═════ RECORDS SHOWN ═════
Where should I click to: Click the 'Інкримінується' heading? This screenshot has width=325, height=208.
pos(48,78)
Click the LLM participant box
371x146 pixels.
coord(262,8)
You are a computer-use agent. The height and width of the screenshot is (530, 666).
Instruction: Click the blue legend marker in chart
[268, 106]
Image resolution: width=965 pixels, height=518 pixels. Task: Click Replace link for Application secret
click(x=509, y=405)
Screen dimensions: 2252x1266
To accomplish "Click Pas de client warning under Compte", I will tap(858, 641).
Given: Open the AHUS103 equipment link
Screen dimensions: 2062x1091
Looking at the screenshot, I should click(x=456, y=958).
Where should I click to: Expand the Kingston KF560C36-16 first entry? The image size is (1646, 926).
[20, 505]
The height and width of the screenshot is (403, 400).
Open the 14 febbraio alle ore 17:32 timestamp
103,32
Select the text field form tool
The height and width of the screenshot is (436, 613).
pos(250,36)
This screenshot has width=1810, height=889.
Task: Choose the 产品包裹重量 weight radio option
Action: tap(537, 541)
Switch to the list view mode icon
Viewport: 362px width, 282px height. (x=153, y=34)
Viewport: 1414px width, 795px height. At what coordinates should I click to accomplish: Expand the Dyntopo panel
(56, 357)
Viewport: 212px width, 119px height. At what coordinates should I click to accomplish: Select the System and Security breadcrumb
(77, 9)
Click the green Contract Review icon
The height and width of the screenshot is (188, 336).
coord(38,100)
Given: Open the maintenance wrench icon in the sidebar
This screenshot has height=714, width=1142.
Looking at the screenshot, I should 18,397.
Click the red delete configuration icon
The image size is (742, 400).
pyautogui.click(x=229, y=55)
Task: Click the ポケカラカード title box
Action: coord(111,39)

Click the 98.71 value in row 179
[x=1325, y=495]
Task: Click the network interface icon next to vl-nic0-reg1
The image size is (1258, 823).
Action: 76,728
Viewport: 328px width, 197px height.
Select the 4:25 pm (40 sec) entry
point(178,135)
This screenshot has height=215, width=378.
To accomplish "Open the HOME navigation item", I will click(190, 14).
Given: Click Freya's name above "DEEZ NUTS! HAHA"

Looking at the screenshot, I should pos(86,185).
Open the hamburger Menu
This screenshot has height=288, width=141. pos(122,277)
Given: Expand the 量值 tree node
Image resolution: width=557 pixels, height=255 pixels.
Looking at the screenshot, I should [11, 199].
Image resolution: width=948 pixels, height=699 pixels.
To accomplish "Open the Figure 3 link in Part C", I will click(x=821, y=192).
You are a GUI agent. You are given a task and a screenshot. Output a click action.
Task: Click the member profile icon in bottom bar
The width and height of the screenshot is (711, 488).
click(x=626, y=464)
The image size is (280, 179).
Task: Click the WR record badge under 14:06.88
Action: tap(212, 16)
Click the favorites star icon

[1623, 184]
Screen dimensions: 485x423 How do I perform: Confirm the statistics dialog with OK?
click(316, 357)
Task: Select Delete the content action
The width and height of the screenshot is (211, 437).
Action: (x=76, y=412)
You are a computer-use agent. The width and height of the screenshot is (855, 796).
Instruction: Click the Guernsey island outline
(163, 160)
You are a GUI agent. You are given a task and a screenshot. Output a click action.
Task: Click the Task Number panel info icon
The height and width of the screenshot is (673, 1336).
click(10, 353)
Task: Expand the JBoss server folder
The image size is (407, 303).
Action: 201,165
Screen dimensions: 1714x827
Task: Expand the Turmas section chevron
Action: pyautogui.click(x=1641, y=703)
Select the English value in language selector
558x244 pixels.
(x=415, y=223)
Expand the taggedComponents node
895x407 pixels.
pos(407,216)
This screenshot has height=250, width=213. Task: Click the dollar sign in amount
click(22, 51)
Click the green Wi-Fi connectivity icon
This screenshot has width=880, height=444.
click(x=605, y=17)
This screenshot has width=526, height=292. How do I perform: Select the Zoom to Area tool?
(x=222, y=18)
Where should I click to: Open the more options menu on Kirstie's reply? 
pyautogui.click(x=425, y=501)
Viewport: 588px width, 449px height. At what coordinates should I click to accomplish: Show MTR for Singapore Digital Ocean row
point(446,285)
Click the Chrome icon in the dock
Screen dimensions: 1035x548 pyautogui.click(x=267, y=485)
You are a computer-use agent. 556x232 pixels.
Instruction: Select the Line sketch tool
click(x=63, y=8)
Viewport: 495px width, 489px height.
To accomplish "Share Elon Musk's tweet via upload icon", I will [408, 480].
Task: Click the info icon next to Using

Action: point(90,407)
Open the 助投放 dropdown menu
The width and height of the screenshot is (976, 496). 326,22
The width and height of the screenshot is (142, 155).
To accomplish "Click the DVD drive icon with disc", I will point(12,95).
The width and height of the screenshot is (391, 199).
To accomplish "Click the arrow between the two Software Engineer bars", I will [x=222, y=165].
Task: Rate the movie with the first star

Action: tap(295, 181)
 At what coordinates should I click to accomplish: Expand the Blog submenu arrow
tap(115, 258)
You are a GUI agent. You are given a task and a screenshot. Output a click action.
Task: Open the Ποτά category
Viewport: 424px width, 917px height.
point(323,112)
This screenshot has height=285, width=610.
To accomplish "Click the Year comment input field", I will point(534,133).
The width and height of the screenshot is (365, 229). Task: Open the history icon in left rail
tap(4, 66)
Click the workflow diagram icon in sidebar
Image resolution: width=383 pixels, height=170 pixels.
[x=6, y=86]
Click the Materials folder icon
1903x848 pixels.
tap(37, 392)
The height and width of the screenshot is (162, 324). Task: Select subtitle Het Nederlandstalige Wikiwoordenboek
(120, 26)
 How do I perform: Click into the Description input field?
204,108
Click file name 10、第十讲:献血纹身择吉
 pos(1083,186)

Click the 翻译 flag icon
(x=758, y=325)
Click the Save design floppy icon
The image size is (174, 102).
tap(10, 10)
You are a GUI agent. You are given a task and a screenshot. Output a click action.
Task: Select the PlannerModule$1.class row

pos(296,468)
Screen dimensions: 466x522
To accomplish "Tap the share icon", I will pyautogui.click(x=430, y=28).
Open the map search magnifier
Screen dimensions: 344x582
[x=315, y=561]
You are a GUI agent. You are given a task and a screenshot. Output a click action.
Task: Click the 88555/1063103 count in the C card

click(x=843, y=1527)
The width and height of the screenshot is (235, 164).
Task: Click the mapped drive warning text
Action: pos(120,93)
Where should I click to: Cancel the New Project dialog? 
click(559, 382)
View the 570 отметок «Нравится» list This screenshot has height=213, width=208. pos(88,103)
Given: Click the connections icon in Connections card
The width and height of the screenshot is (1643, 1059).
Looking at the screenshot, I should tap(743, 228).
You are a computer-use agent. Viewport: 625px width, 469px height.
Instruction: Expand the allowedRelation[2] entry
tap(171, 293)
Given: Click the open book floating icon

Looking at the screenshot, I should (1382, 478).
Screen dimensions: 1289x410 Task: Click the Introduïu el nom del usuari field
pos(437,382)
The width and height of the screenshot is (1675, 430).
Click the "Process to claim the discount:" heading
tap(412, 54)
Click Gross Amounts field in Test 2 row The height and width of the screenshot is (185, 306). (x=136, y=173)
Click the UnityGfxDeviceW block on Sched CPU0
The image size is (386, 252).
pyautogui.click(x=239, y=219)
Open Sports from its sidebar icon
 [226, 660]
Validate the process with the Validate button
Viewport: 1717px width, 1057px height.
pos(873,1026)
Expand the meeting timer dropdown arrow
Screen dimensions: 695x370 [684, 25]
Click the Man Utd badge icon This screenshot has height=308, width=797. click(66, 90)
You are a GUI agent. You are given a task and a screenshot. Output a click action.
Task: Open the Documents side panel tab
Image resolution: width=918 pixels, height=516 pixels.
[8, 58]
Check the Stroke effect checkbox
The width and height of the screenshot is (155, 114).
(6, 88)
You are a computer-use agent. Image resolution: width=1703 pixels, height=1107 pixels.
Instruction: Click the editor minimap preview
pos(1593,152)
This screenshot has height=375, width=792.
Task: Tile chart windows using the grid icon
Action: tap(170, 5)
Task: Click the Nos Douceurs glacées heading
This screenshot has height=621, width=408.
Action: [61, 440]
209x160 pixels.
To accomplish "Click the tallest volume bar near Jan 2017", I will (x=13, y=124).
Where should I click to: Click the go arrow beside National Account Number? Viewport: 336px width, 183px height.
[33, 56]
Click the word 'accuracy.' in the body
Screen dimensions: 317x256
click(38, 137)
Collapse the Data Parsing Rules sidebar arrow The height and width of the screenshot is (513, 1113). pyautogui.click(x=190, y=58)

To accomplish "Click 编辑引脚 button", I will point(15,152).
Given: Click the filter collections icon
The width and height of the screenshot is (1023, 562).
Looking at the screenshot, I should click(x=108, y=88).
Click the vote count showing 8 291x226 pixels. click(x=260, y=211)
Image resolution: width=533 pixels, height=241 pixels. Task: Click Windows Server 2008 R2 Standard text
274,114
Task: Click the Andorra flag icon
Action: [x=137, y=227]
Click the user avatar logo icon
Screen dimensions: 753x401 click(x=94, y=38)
═════
**TASK OBJECTIVE:**
Please repeat the entries between the lines holding "Given: Open the maintenance" and "[x=1325, y=495]", inclusive, replacing "wrench" with "gear" and leaving everything else unchanged.

**FULL ANSWER:**
Given: Open the maintenance gear icon in the sidebar
This screenshot has height=714, width=1142.
Looking at the screenshot, I should 18,397.
Click the red delete configuration icon
The image size is (742, 400).
pyautogui.click(x=229, y=55)
Task: Click the ポケカラカード title box
Action: coord(111,39)

Click the 98.71 value in row 179
[x=1325, y=495]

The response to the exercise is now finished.